Baska, tra mari e monti

09.09.2014

Incredibile come possano presentarsi contrasti tanto forti frequentando una località in orari differenti. Oggi è bastato alzarsi “al canto del gallo” per vivere un’avventura per me sicuramente insolita, una camminata in montagna.. ma in riva al mare!

E in completa solitudine. Tornare poi un paio d’ore a seguire ed essere avvolto dalla ressa  multietnica in costume da mare.

Preferisco la prima situazione.

Suona la sveglia, sono le 6.20. Fuori la giornata mostra i primi chiarori, la stanza dell’Hotel è ancora semibuia. Mia moglie ronfa come il mio piccolo che sa assumere sempre posizioni nuove da contorsionista nel letto. Sorrido mentre vado in bagno con passo felpato.

Preparo 2 borraccette d’acqua da fissare alla nuova cintura da running che provvidenzialmente ho acquistato all’L’IDL ed esco nei corridoi dell’albergo.. L’hostess non si accorge nemmeno della mia presenza, forse dorme ad occhi aperti.

La giornata si prospetta stupenda, non v’è una bava di vento o una scia di nuvola in cielo.

A passo di corsa mi avvio verso il lungomare e quindi ad Ovest, verso la cima che ho in programma. Si chiama Bag, sulla cartina è indicata come punto panoramico, ultimo bernocolo di una dorsale brulla e grigia.

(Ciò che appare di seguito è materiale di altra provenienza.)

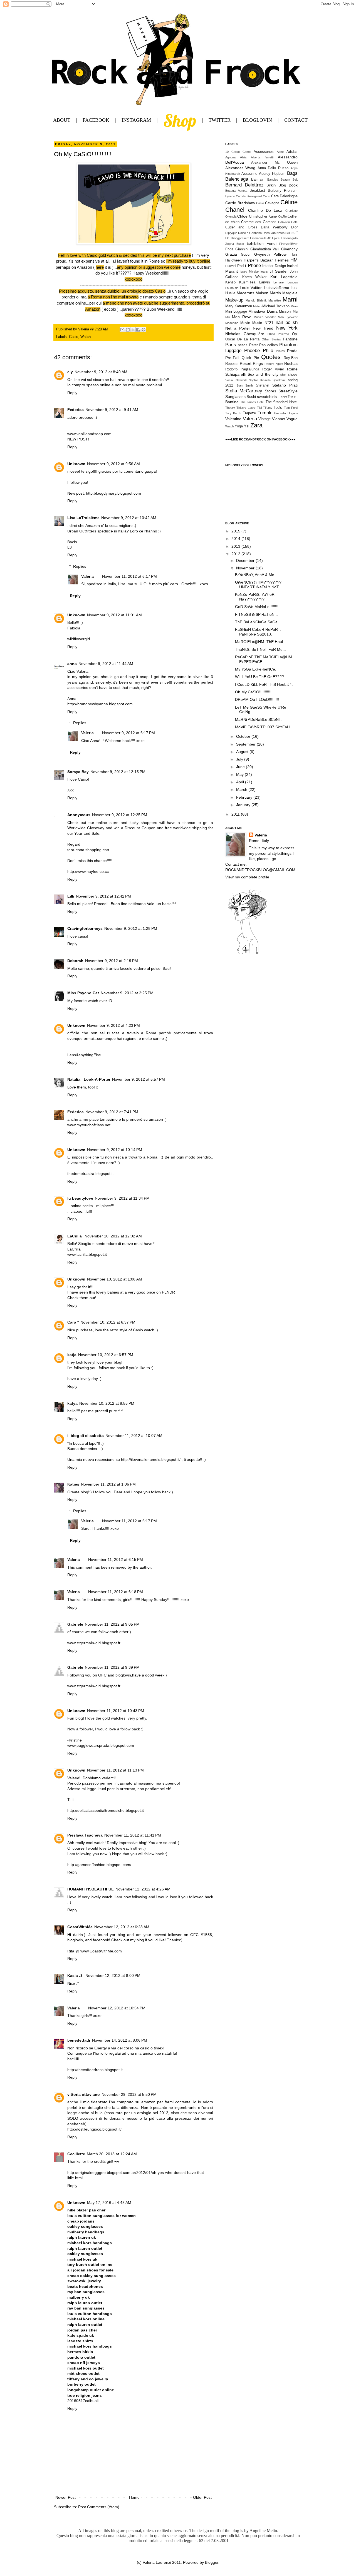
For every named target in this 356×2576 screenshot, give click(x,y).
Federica (75, 409)
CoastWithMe (80, 1927)
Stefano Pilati (285, 385)
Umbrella (280, 413)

Una delle borraccette inizia subito a perdere liquido dal tappo, se costano così poco un motivo ci sarà.. Maledico la catena tedesca di negozi e con il contenitore plastico in mano procedo affannosamente nel silenzio della riviera.

Non c’è un’anima. Transito lungo il campeggio ricolmo di tende e campers, roullote e bungalov dove solo i miei passi sull’asfalto mi accompagnano. Oltrepasso anche il piccolo borgo di Zakor e trovo in fondo alla spiaggia di ciottoli la partenza del sentiero, contrassegnato in rosso, quello che dovrebbe portare alla meta. Ovviamente la cartina turistica è rimasta in albergo, ma la memoria non dovrebbe ingannarmi e poi qua mica siamo in un bosco della Carnia!?!

Su di un terreno ideale “ho rotto il fiato”, come dicono gli atleti, e procedere correndo ora costa meno fatica seppur le pendenze vadano salendo.  Il tragitto taglia la dorsale in costante traversata sopra alle scogliere, addentrandosi a tratti nella macchia mediterranea odorosa di pino, di salvia selvatica e ginepro. Essenze a cui le mie narici non sono certo abituate, legate al secco della terra e alla salsedine; un mix perfetto. Queste sensazioni sono talmente lontane dal mio “essere montanaro quotidiano” che mi impongono diverse soste lungo il percorso..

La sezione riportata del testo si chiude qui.